Difficile d’enfermer dans un carcan de style cette fresque personnelle imaginée par Marie-Hélène Carrier et ses chorégraphes Geneviève Rivard, Karine Jalbert et Joanie Larivière. On ne peut que savourer toute la passion générée par les efforts des différents groupes d’étudiants en danse qui se sont succédés sur les planches du Laurier, dans une série de tableaux aussi théâtrales que chorégraphiques.
Puisque chaque spectacle raconte une histoire, celle-ci raconte celle d’un garçon, rempli de paradoxes, qui aime provoquer. Pris en flagrant délit pour un vol de tableaux, le garçon, provenant de notre époque bien contemporaine, se retrouve en prison avec quatre autres prisonniers qui semblent sortir tout droit des bandes dessinées de notre enfance. «Mis en cage, ces cinq oiseaux marins sont condamnés à vivre pour l’éternité et doivent peindre pour se libérer», peut-on lire dans le programme du spectacle.

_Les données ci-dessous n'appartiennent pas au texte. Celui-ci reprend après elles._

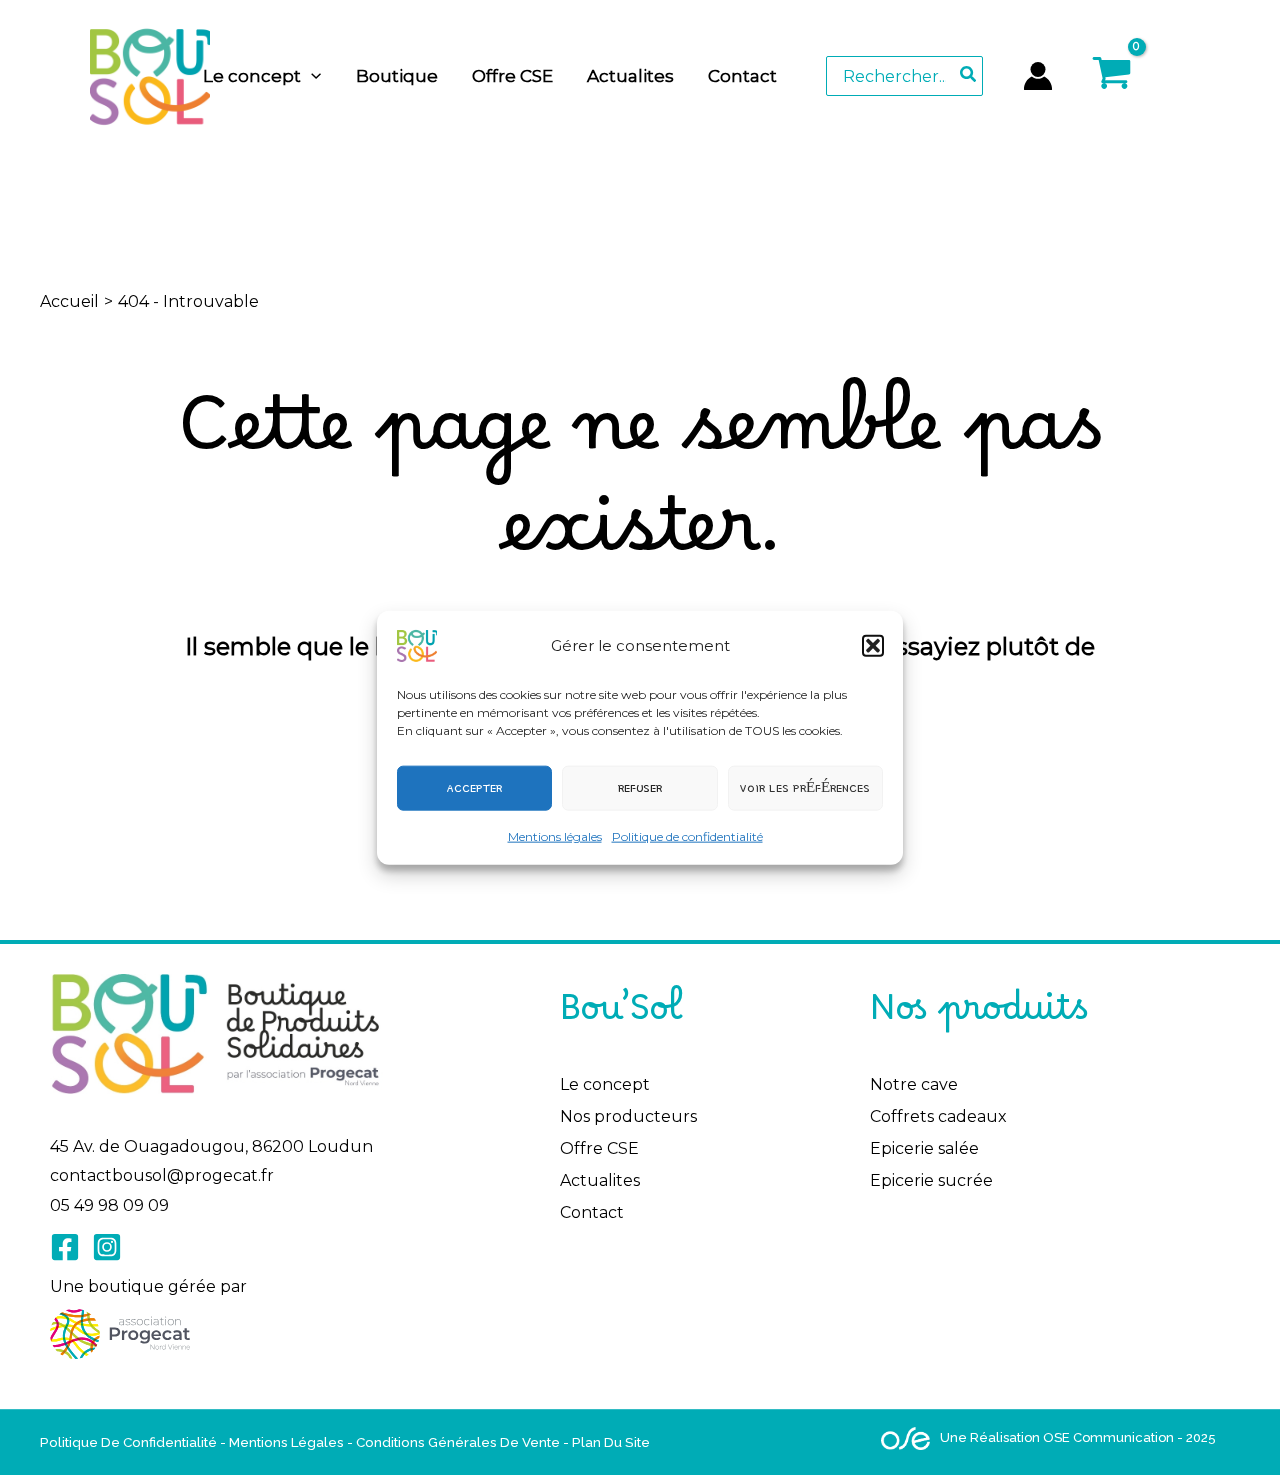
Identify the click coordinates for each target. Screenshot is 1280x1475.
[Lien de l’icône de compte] (1038, 76)
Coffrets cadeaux (938, 1116)
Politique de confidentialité (687, 835)
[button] (873, 645)
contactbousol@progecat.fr (162, 1175)
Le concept (605, 1084)
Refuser (640, 787)
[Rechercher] (969, 76)
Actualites (600, 1180)
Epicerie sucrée (931, 1180)
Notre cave (914, 1084)
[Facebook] (65, 1247)
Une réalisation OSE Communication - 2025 (1078, 1437)
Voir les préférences (805, 787)
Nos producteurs (628, 1116)
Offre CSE (599, 1148)
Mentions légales (555, 835)
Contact (592, 1212)
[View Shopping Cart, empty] (1156, 75)
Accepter (474, 787)
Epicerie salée (924, 1148)
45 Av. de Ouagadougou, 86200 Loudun (211, 1146)
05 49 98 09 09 (109, 1205)
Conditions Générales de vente (458, 1442)
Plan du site (611, 1442)
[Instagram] (107, 1247)
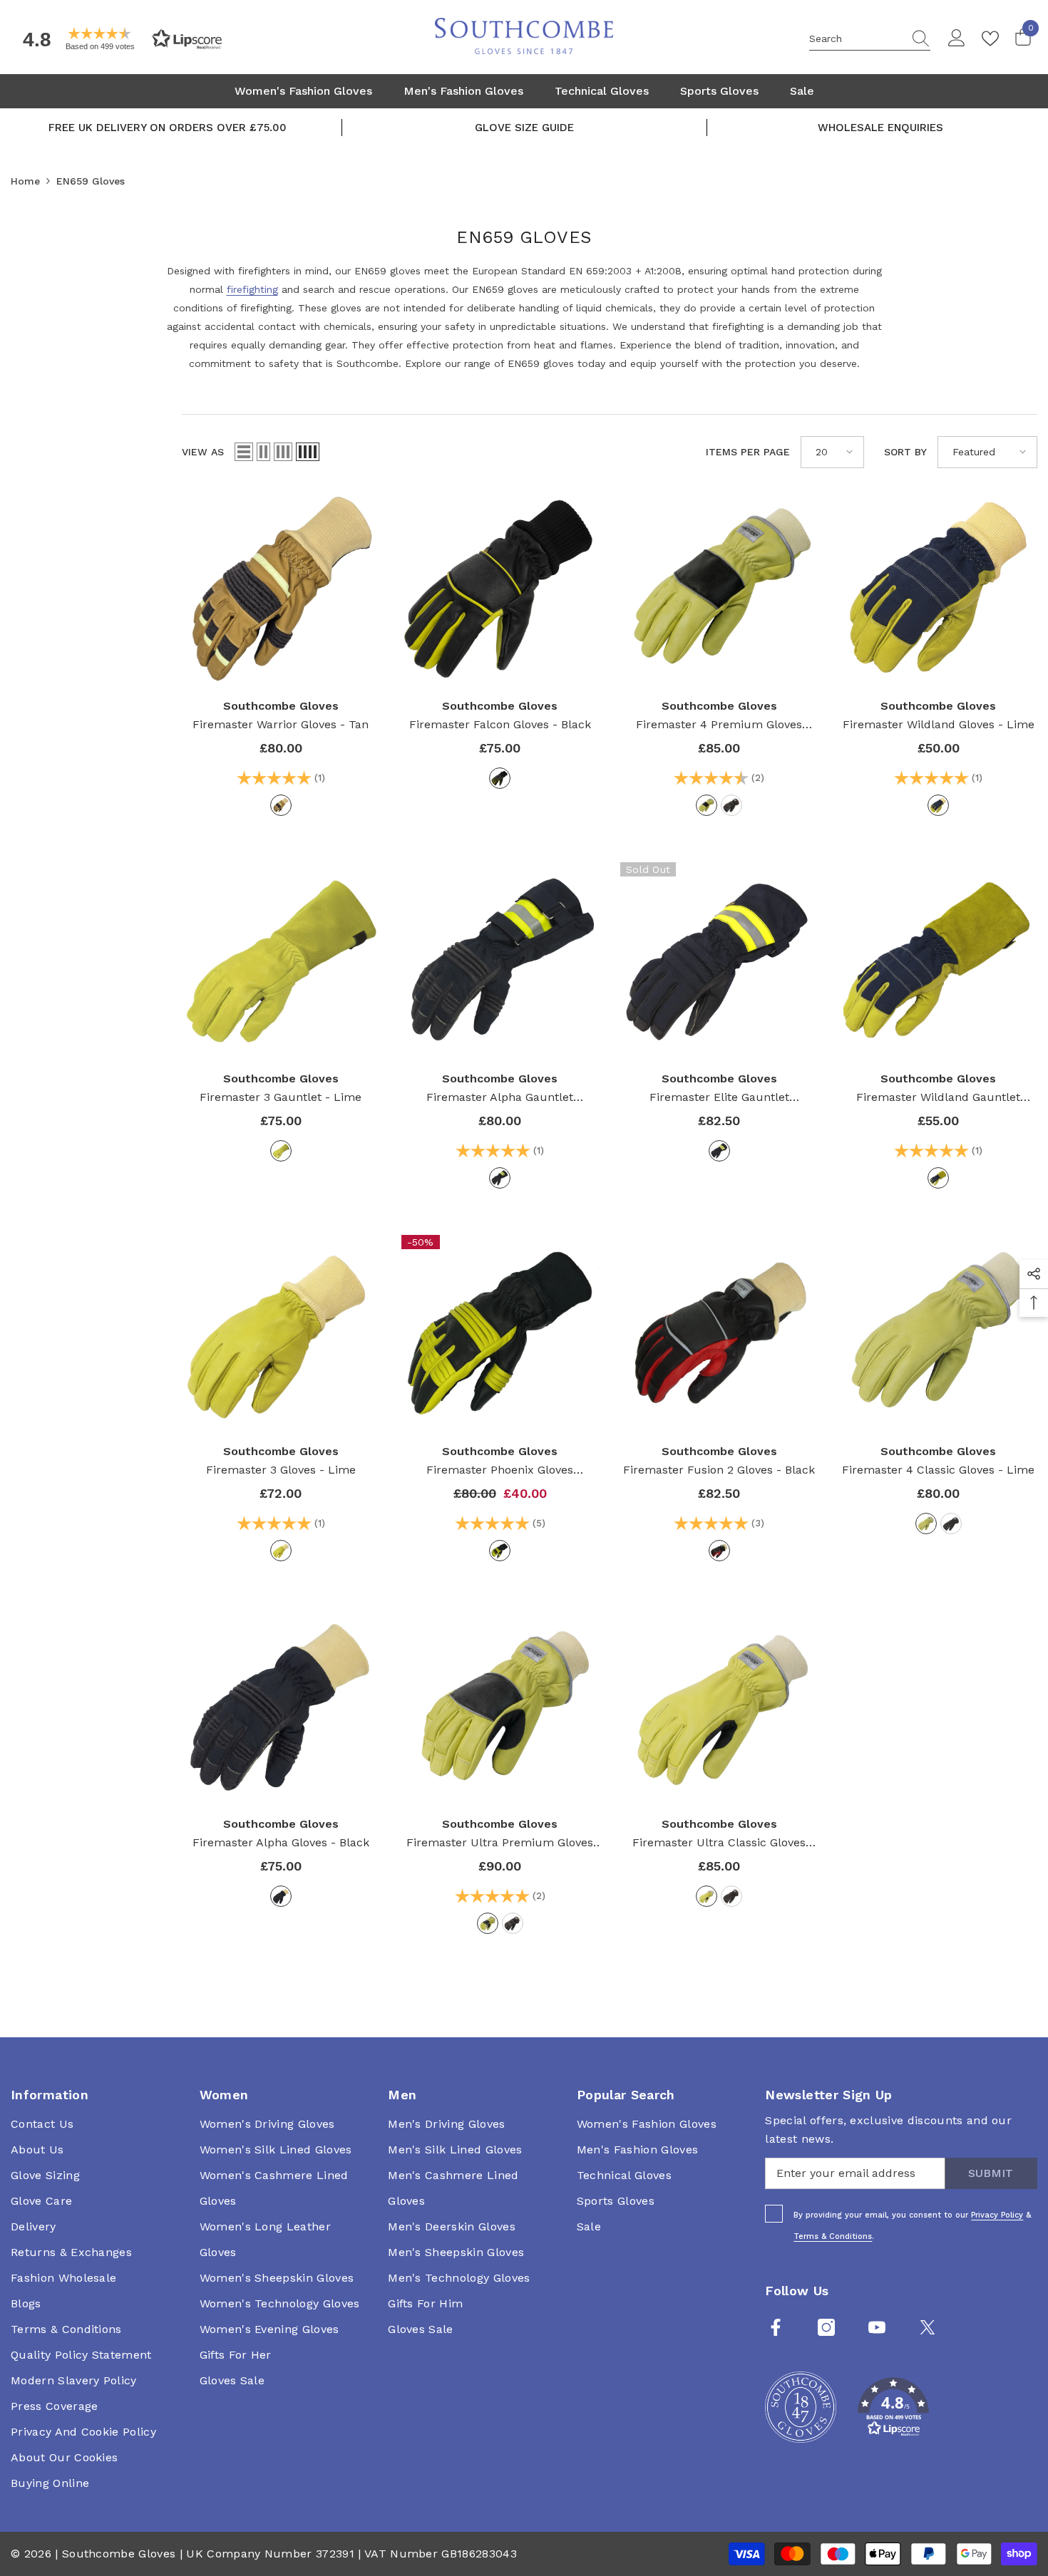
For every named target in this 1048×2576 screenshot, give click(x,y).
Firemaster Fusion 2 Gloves (719, 1469)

Imaginez le tableau quand on voit défiler, au cours d’un même spectacle, Lucky Luke et ses candides petits Dalton, la Veuve noire, Barbe noire et Al Capone, sur des musiques pop, blues ou encore du hip hop. Imaginez la scène quand on y ajoute en plus «Le 304», une chanson de Diane Dufresne brillamment interprétée par Alexandre Desfossés, devant le décor d’une prison de conception ingénieuse. Plusieurs autres chanteurs viennent de plus s'ajouter à cette production dont Manon Fortier, Sylvie Ouellette et Stéphane Lambert.

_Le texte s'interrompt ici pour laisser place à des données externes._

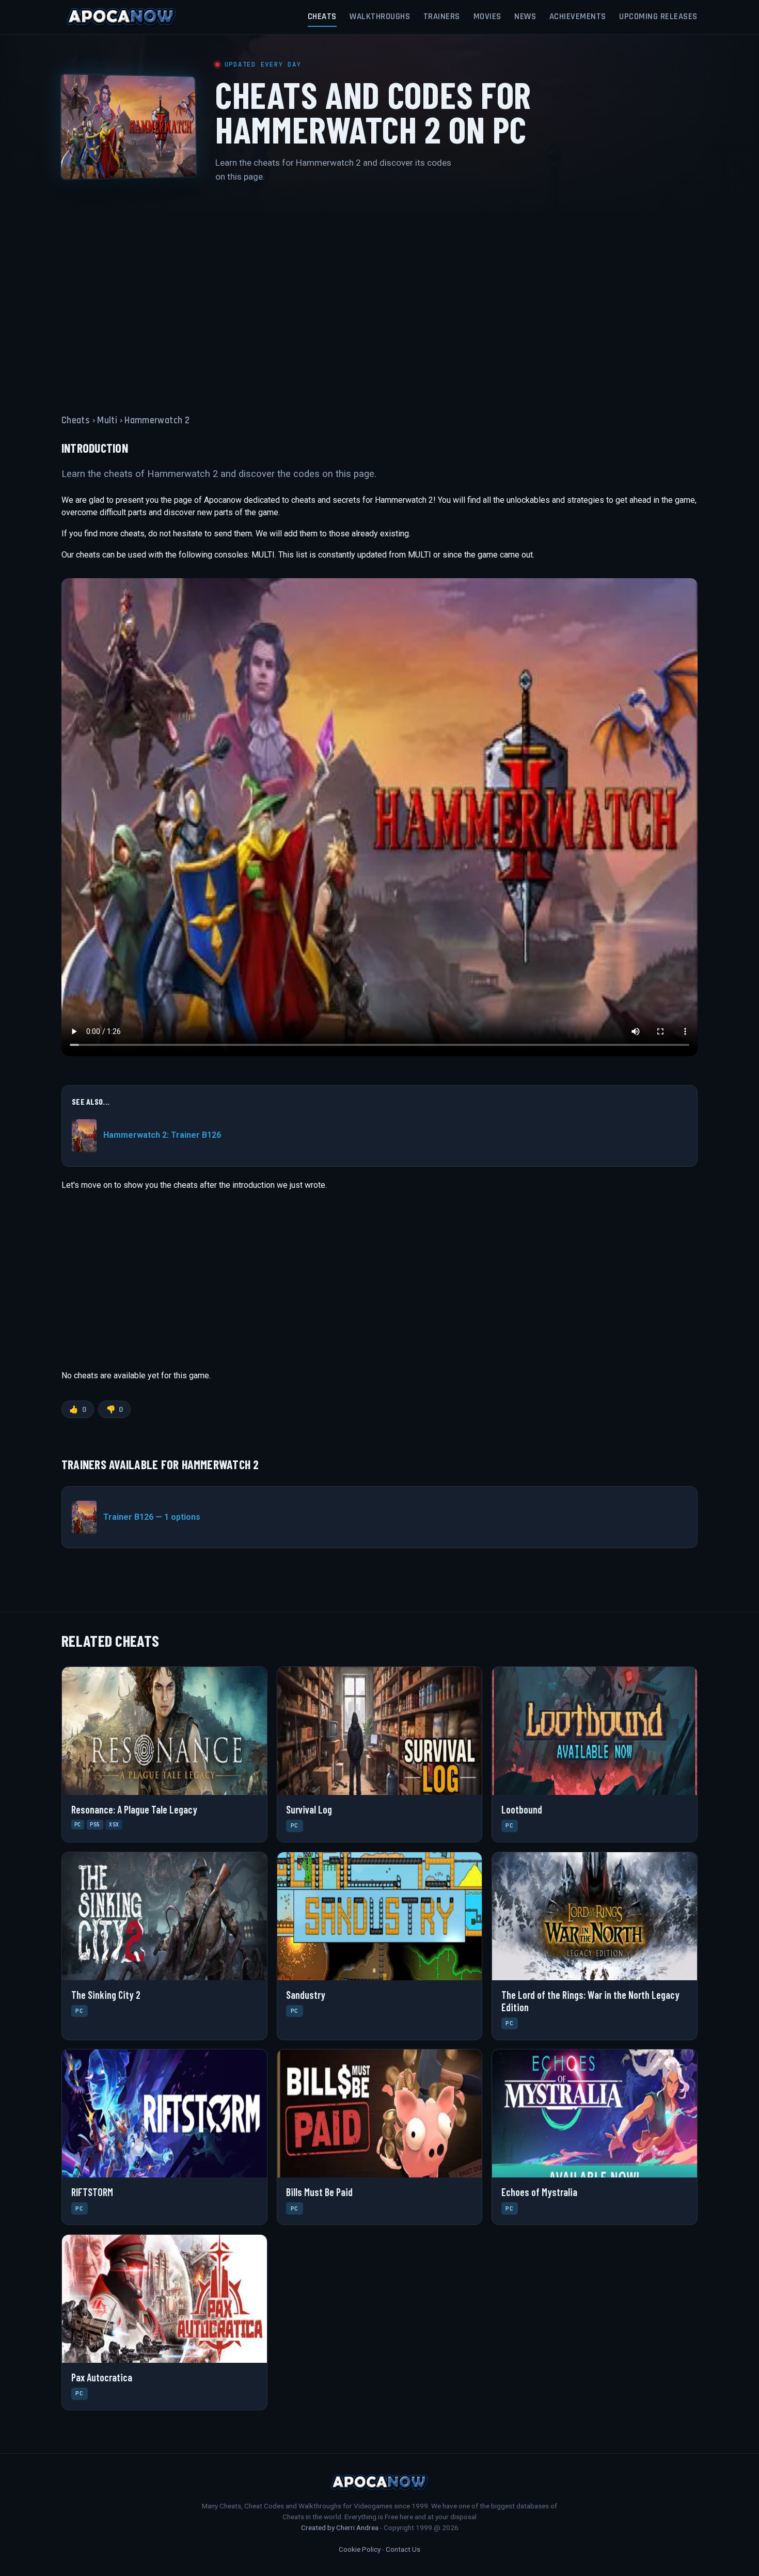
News (525, 16)
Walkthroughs (380, 16)
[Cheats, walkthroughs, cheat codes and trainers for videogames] (121, 17)
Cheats (322, 16)
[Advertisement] (379, 292)
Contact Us (403, 2549)
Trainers (441, 16)
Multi (107, 420)
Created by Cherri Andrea (339, 2527)
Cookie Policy (360, 2549)
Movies (487, 16)
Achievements (577, 16)
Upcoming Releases (658, 16)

C’est ainsi qu’une foule de personnages éclatés se succèderont sur scène, si différents les uns des autres, et pourtant suivant le fil bien conducteur de ce concept original. Le public y voit aussi danser, en parfait synchronisme, des gangs de rue, allant des rappeurs streetd’aujourd’hui aux «mafiosos», plus «jazzés», de l’époque d’Al Capone, en passant par les danseuses indiennes de la Tribu des Têtes Plates et les pirates des hautes mers.
Pour s’en faire encore une meilleure idée, deux autres représentations auront lieu également au Laurier dimanche, à 13h30 et 19h30.